■ ACTIVITY: Take each line of the entries below that contains "computer" and copy it.

■ INPUT:
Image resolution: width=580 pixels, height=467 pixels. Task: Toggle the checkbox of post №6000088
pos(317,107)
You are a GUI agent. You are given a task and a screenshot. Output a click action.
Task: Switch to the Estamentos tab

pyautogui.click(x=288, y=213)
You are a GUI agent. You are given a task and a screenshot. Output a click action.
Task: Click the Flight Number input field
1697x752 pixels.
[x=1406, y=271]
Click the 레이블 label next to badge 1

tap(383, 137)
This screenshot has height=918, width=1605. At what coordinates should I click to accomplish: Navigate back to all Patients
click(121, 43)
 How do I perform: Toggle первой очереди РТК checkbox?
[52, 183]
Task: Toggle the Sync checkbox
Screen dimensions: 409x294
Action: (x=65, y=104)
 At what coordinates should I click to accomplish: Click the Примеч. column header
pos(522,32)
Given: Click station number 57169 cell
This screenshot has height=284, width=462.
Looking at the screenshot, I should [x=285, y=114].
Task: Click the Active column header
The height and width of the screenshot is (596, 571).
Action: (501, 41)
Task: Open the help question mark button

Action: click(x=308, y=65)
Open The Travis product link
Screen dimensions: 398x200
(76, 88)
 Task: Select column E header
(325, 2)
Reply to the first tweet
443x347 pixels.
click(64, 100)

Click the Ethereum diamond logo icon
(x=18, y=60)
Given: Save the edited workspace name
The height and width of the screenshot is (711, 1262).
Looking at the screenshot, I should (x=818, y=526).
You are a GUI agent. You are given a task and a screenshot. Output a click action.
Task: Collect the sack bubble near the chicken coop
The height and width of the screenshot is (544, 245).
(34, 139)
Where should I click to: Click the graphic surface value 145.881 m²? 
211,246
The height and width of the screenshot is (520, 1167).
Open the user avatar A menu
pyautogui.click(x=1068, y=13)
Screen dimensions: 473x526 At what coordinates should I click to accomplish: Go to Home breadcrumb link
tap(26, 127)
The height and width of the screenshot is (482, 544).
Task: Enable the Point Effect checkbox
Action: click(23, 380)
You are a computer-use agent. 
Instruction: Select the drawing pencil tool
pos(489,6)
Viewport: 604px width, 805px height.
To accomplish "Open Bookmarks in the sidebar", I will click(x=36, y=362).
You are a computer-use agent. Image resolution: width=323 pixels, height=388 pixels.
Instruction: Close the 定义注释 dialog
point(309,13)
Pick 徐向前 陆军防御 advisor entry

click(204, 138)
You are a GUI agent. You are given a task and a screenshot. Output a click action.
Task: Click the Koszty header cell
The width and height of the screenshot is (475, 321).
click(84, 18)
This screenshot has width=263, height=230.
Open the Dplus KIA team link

■ EXERCISE SOLUTION:
You are a computer-use agent. 
You are a computer-use agent. Image resolution: width=323 pixels, height=388 pixels.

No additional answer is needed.